Glioblastoma treatment basically consists of surgical resection, radiation and chemotherapy. However, the most lethal characteristic feature of glioblastomas is their ability to easily invade surrounding healthy brain tissue. As a result, even if a considerable portion of the tumor mass is surgically removed during therapy, due to the high invasion capacity of glioblastoma cells, tumor cells within two centimeters of the resection margin often recur and result in mortality [
2]. Moreover, glioblastoma cells with a high migration–invasion capacity are known to be more resistant to therapeutic treatments than proliferative cells [
41]. Therefore, it is crucial to identify proteins implicated in the invasion process to improve current glioblastoma therapies. Since our real-time cell analyses clearly show that the interaction between Spastin and Pin1 promotes the migration and invasion capacities, this interaction might be a therapeutic target for glioblastoma treatment. Moreover, because this interaction is unlikely to occur in healthy glial cells due to the low expression of Spastin and Pin1 [
14], targeting this interaction may only influence cancer cells; hence, targeting this interaction may be a safe alternative for improving glioblastoma therapy. Given this, developing a bio-mimetic medication that may interfere and disrupt Spastin’s MBD interaction with Pin1 may be a critical step toward treating and preventing the recurrence of glioblastoma tumors.

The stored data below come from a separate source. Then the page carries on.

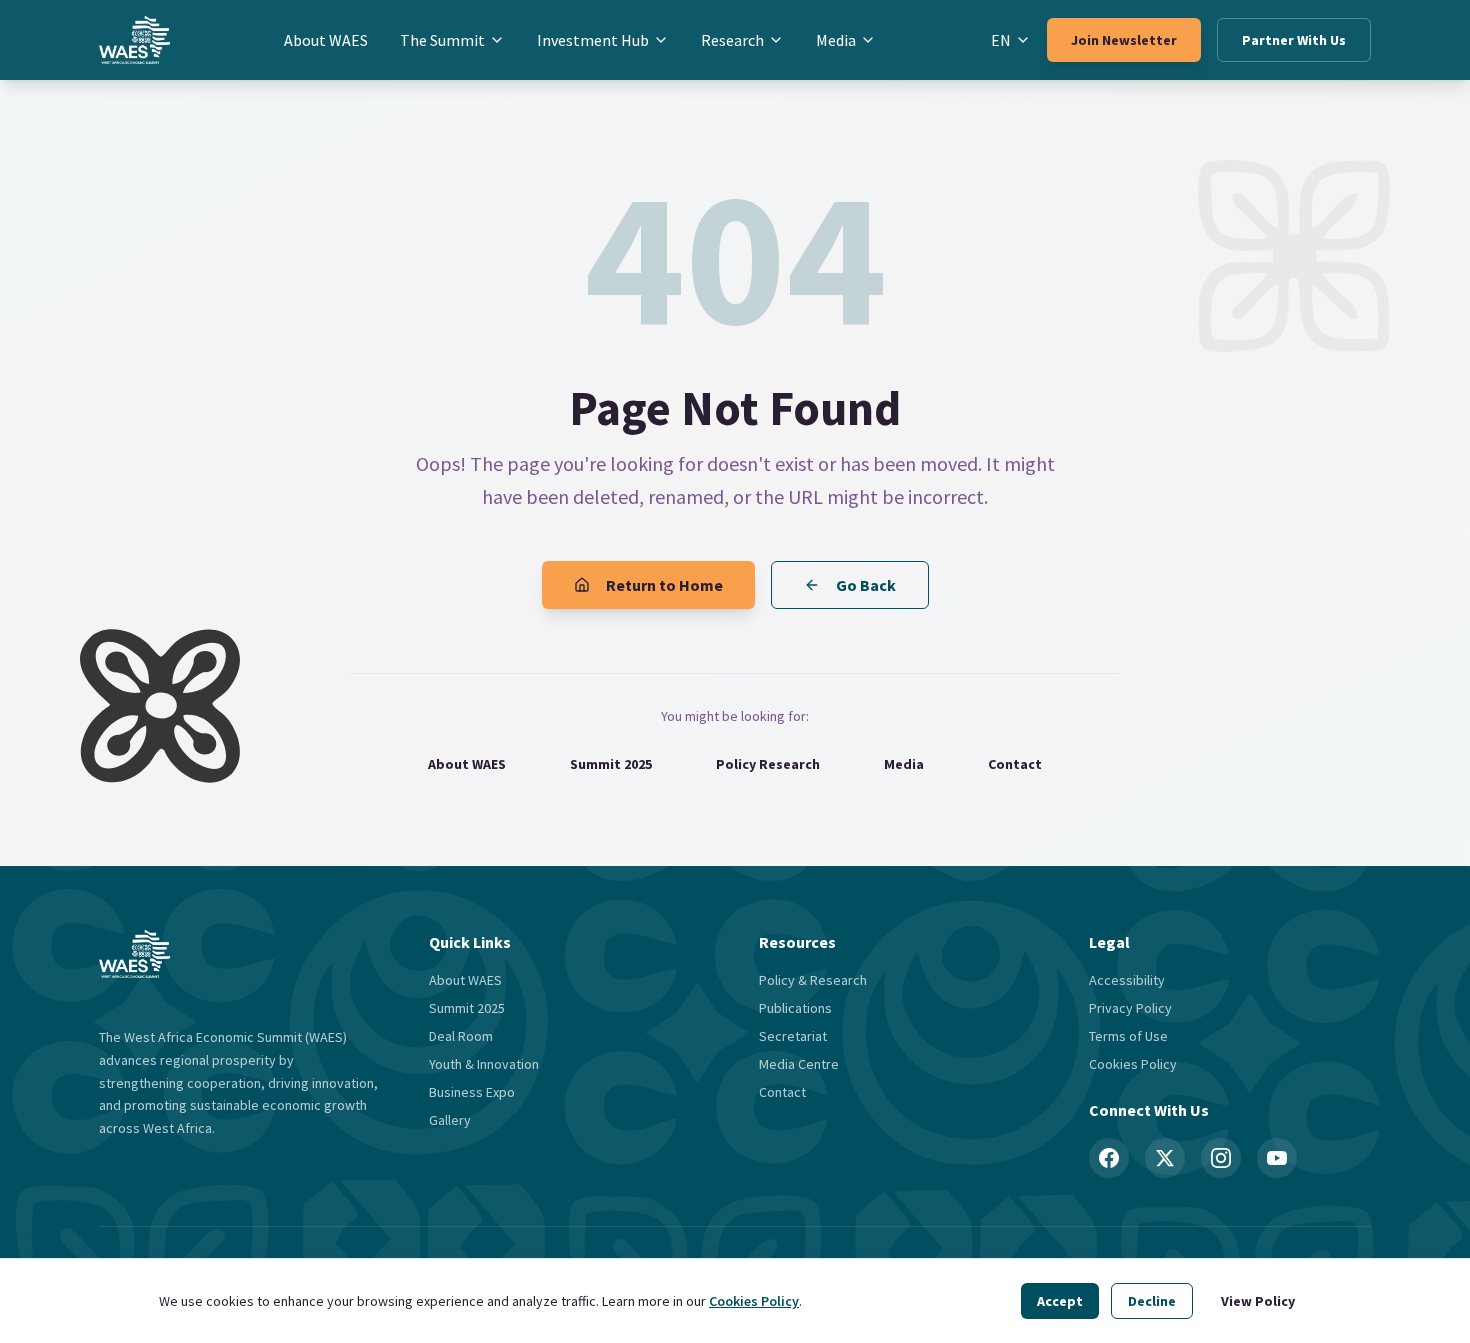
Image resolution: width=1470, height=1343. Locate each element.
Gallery (450, 1120)
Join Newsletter (1124, 40)
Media (836, 40)
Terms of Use (1128, 1036)
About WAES (326, 40)
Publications (795, 1008)
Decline (1152, 1301)
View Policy (1258, 1301)
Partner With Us (1294, 40)
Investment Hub (593, 40)
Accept (1060, 1301)
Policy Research (768, 764)
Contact (1015, 764)
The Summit (442, 40)
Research (732, 40)
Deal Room (461, 1036)
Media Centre (799, 1064)
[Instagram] (1221, 1158)
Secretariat (793, 1036)
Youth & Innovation (484, 1064)
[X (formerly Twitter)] (1165, 1158)
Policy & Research (813, 980)
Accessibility (1127, 980)
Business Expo (472, 1092)
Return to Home (664, 585)
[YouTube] (1277, 1158)
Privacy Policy (1130, 1008)
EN (1001, 40)
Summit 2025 (611, 764)
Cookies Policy (754, 1301)
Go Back (866, 585)
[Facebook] (1109, 1158)
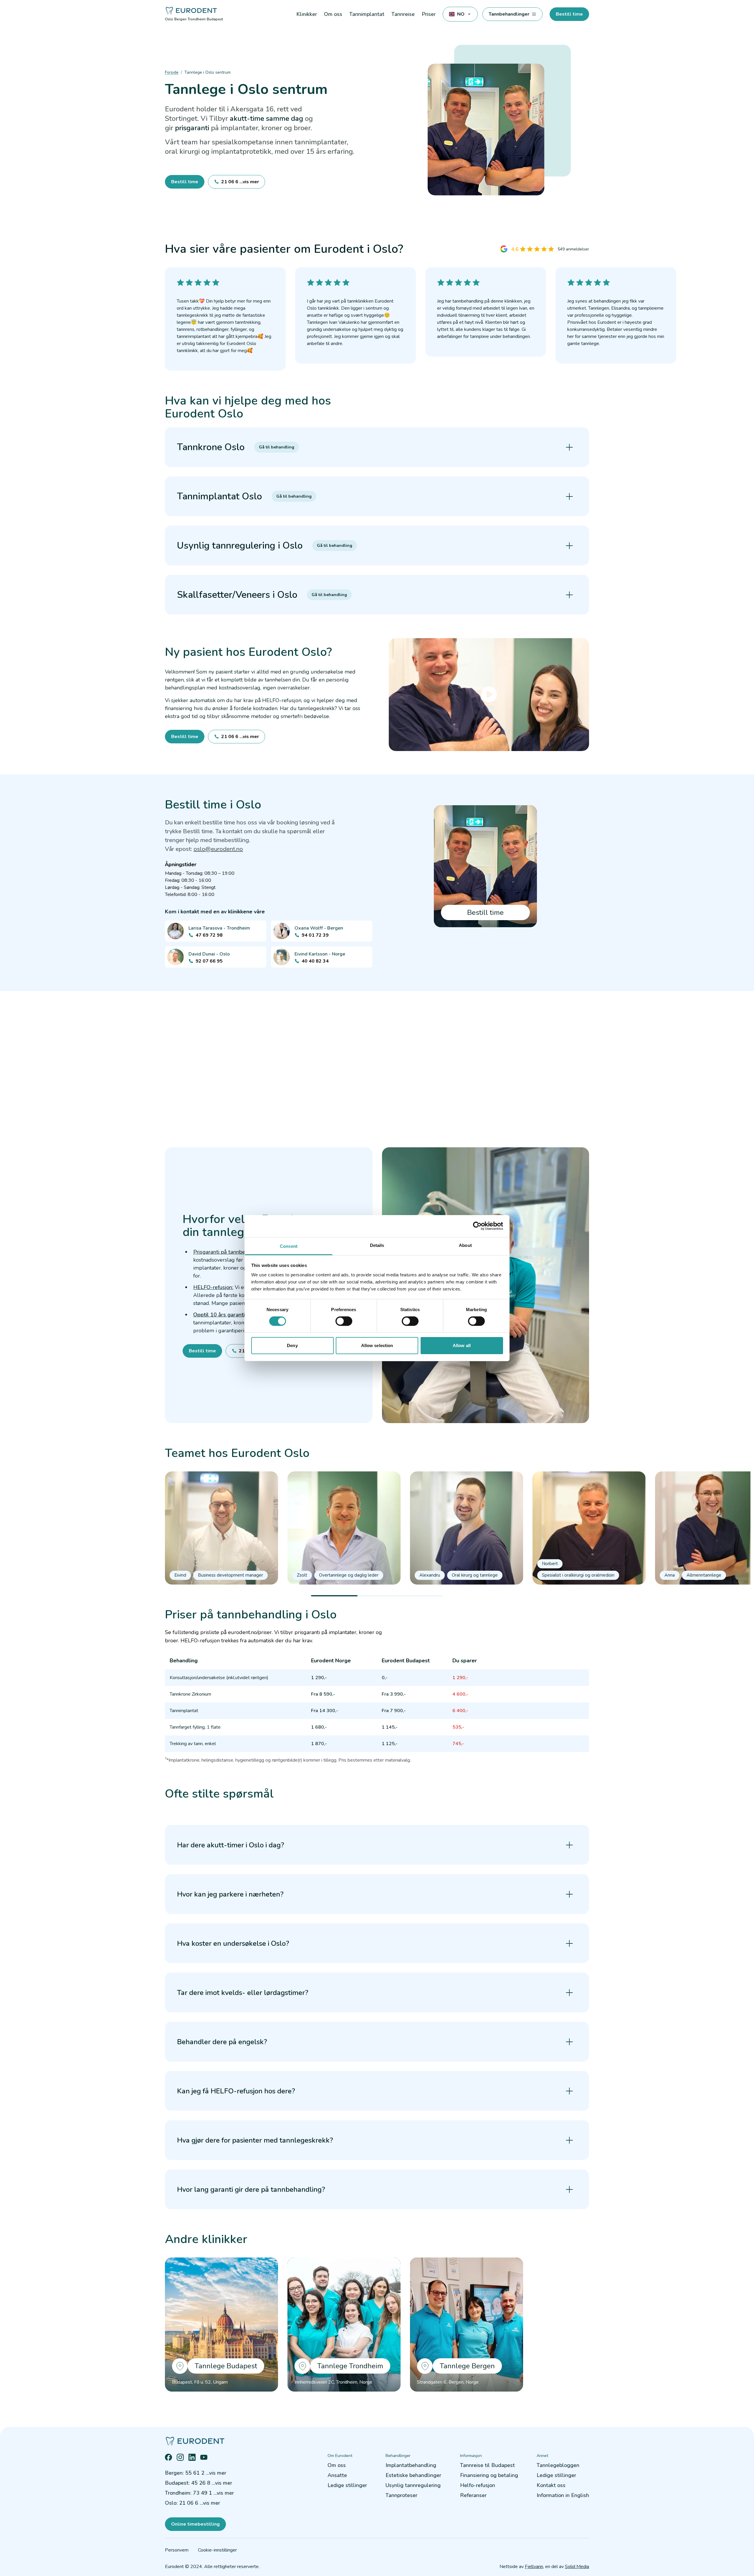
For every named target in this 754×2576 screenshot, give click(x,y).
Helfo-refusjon (477, 2485)
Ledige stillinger (347, 2485)
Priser (429, 14)
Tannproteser (401, 2495)
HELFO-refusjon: (213, 1287)
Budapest (215, 19)
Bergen (180, 19)
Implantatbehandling (411, 2465)
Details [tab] (377, 1244)
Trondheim (197, 19)
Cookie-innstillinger (217, 2550)
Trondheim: (199, 2492)
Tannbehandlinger (509, 14)
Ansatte (337, 2475)
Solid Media (577, 2566)
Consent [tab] (288, 1245)
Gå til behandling (276, 447)
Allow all (462, 1345)
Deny (292, 1345)
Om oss (337, 2465)
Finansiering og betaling (489, 2475)
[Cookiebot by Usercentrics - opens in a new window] (477, 1226)
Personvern (176, 2550)
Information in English (563, 2495)
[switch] (343, 1321)
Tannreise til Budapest (487, 2465)
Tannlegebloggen (558, 2465)
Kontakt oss (551, 2485)
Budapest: (198, 2482)
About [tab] (465, 1244)
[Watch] (489, 694)
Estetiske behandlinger (413, 2475)
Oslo (169, 19)
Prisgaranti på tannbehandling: (230, 1251)
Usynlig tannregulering (413, 2485)
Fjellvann (534, 2566)
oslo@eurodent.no (218, 849)
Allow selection (377, 1345)
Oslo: (192, 2502)
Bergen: (195, 2472)
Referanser (473, 2495)
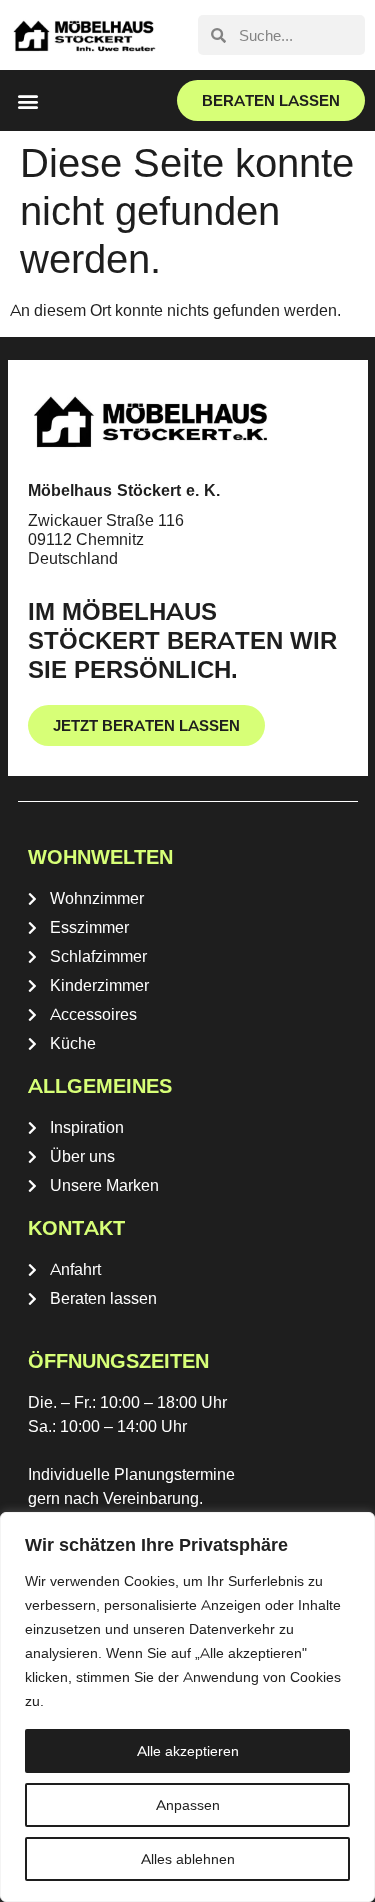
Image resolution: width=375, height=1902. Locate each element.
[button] (28, 100)
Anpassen (188, 1805)
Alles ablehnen (188, 1859)
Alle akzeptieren (188, 1751)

In conclusion, our findings demonstrated that M87-Spastin has a role in the T98G glioblastoma cell migration and invasion processes, and this involvement is controlled by its shift from microtubules to actin filaments via its interaction with Pin1 through its MBD. Our findings imply that identifying kinases that phosphorylate Pin1 recognition motifs in MBD, will aid in the development of therapeutic drugs that may be beneficial in the treatment of cancer types with high invasion capacity such as glioblastoma.